Our laboratory has developed a broadly sensitive HIVDR genotyping assay that amplifies the protease and reverse-transcriptase (RT) regions of the HIV-1 pol gene, can genotype multiple HIV-1 group M subtypes and circulating recombinant forms, and reduces the reagent cost by 75% when compared with commercial kits [15, 22]. We have successfully applied this assay to the surveillance of transmitted HIVDR in recently HIV-infected populations in 5 countries supported by the US President Emergency Plan for AIDS Relief (PEPFAR) [15, 2327]. We hypothesized that with the right combination of HIV-1 VL and genotyping technologies, we could provide evidence that HIV VL measurement and genotyping could be performed with DBS specimens that meet the monitoring survey specifications. That ideal combination is the NucliSENS EasyQ HIV-1 v1.1 assay, which has the isothermal RT-PCR design to minimize the proviral contribution to VL measurement from DBS specimens, and our broadly sensitive genotyping assay.

MATERIALS AND METHODS

Participants

Between January and July 2008, 281 HIV-1-infected patients who were eligible for ART were consecutively enrolled into the monitoring survey from 2 ART sites in Abuja, Federal Capital Territory, Nigeria. They were treated with standard first-line antiretroviral drugs following the Nigeria National Treatment Guidelines [28]. Patients were monitored for clinical improvement and CD4 T-lymphocyte count during the 1-year follow-up (defined as 12–15 months after the initiation of ART) according to the routine practice of the sites. At the 12-month follow-up visit, 176 patients attended their visits at the 2 sites and blood was collected from each of them. The current study included 173 patients; 3 patients were excluded, owing to insufficient sample volumes in 2 patients and mislabeling in 1. Detailed clinical and demographic information on the participants has been provided elsewhere [29].

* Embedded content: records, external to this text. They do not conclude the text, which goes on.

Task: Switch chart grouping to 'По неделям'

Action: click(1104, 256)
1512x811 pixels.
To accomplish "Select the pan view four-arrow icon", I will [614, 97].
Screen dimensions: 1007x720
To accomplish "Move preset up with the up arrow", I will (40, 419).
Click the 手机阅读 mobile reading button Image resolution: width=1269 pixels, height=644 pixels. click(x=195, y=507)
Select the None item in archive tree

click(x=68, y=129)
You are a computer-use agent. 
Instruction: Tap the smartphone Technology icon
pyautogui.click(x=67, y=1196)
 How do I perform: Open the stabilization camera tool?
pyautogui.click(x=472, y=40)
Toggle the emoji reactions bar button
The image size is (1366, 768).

Specimen Collection, Preparation, and Storage

From each of the 173 patients who visited the ART sites 1 year after initiation of ART, 10 mL of whole blood was collected into an ethylenediaminetetraacetic acid vaccum blood tube. DBS specimens were prepared by spotting 100 μL of whole blood onto each of the 5 preprinted circles on a Whatman 903 filter paper (Whatman). Plasma was then separated from blood cells by centrifugation and used to make dried plasma spot (DPS) specimens (50 μL/spot), following the same instructions used for DBS specimen preparation, and the remainder was stored immediately at −70°C, to be used as the reference standard specimens. Both DBS and DPS cards were allowed to dry overnight at ambient temperature. The next day, glassine paper was folded around each DBS or DPS card, and 10–20 cards were packaged in a Bitran liquid-tight specimen bag with desiccant packs and a humidity indicator card, and then stored at ambient temperature for a mean ± standard deviation (85.31 ± 42.66 days), (median, 83.5 days) before they were shipped to the WHO Specialized Drug Resistance Laboratory at the Centers for Disease Control and Prevention (CDC) in Atlanta, Georgia, for testing. All specimens were stored at −80°C on arrival at the CDC.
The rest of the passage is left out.